Currently I have two short-term goals in life. Goal #1: Eat everything in sight, as well as some things that are not in sight. When not eating, think about eating until eating becomes an option again. Goal #2: Put off till tomorrow what I can do today. (Unless that thing is a problem set, in which case I really should get cracking now, because the only equation I really grasp is Eve + math = no solution.)

I’ve found that one extremely effective way to accomplish said Life Goals — particularly in the soul-sucking library between meals — is to troll around on Internet food blogs until my eyeballs turn to marshmallows. Mainstream blogs like SeriousEats and DeliciousDays offer hours of tastertainment, serving up hundreds of recipes, reviews and gourmet anecdotes. Tastespotting.com — an endless collage of very sexy food photos from blogs all over the Net — will simultaneously soothe your stress levels and boost your appetite. It’s like FreeCell for your taste buds. Only better, because FreeCell just shows you the same effing pixelated cards over and over again, and will never show you a hundred different kinds of grilled cheese.

What’s really remarkable is the recent explosion of procrastination-friendly food blogs written by Viewers Like You. (Well, sort of like you. You might be slightly less obsessed with, like, cilantro.) In the past few years, the average cook has taken over the blogosphere, using Web sites like Blogspot.com to crank out homemade recipes and kitchen solutions. Famous chefs all have their blogs, of course, which are probably written by their grungy PR interns; but professional expertise in the cybersphere is now balanced by the humbler visions of the housewife, or the hungry student, or the Parisian expat, or some random dude with a camera who just likes pizza. Thanks to The Power Of Technology, anyone can join the fray these days. All it takes is a computer, a stomach, a working knowledge of the alphabet and an intense narcissistic desire to tell everyone on earth what you ate for breakfast. (This is also all you really need to write a food column, but let’s not go there.)
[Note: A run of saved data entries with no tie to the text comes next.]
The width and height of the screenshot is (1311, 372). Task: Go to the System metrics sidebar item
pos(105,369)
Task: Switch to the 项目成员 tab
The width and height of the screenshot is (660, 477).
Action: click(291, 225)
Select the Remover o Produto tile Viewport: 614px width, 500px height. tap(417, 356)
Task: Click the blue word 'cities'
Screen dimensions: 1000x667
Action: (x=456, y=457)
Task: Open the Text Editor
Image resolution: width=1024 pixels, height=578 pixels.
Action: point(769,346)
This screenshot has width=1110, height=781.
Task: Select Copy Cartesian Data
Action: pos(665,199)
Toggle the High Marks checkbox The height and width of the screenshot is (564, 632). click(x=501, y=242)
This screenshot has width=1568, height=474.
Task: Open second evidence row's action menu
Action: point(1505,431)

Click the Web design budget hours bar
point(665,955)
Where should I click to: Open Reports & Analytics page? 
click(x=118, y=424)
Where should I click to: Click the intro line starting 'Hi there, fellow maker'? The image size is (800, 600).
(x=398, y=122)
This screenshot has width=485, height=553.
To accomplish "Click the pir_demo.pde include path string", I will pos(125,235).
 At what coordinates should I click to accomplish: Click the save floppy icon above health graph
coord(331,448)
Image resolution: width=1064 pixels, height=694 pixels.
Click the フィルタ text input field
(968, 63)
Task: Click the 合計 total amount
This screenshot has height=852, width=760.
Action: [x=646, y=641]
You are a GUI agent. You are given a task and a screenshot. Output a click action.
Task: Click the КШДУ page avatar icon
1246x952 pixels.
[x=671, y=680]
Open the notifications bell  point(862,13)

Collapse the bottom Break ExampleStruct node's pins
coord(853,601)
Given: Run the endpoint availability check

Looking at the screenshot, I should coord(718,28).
Obviously the food universe is expanding pretty rapidly. And as with every other aspect of the Internet, this deluge of information can at times be a challenge. When you’ve got 400 amateur bloggers posting their versions of a chocolate chip cookie, and they’re all yelling that these are the best cookies they’ve ever had in their lives, and somehow they all seem to have read The Moron’s Guide to Professional Photography because their freaking cookies look like they were photographed in a spaceship by Annie Leibovitz, how in the name of Famous Amos are you going to tell who’s got the goods and who’s half-baked? There’s definitely an element of the food blog that requires more than simple fact-checking, particularly where recipes are concerned: If you want to test the strength of a recipe blogger, you’d better be prepared to test the recipe first.

The flip side of this, though, is that these homegrown food blogs are more than just time-killers. They’re extremely interactive, both with their readers and with other bloggers (other bloggers being readers with chutzpah and no math homework). Writers post ideas and readers give feedback; reviews and recipes bounce from site to site, picking up edits or responses along the way; and what emerges is a kind of self-sustaining nexus of tastiness, in which everyone sources everyone else and everyone inspires everyone else. The future of the food world may very well lie in that kind of interdependence, which is really unique to the Internet — not only is it giving us a better handle on flavors, trends and topics, it’s giving us a better means of defining what makes good food, and what makes food good.

It’s also giving us a better way to waste an entire afternoon. And a better sense of how totally starving we are, and how far away dinner is. And a whole slew of better things to eat than General Tso’s Tofu, which I’m guessing is probably on the menu for tonight. I’m thinking I should have a Life Goal #3: Find out — possibly via the wonderful world of food blogs — who the hell General Tso actually is.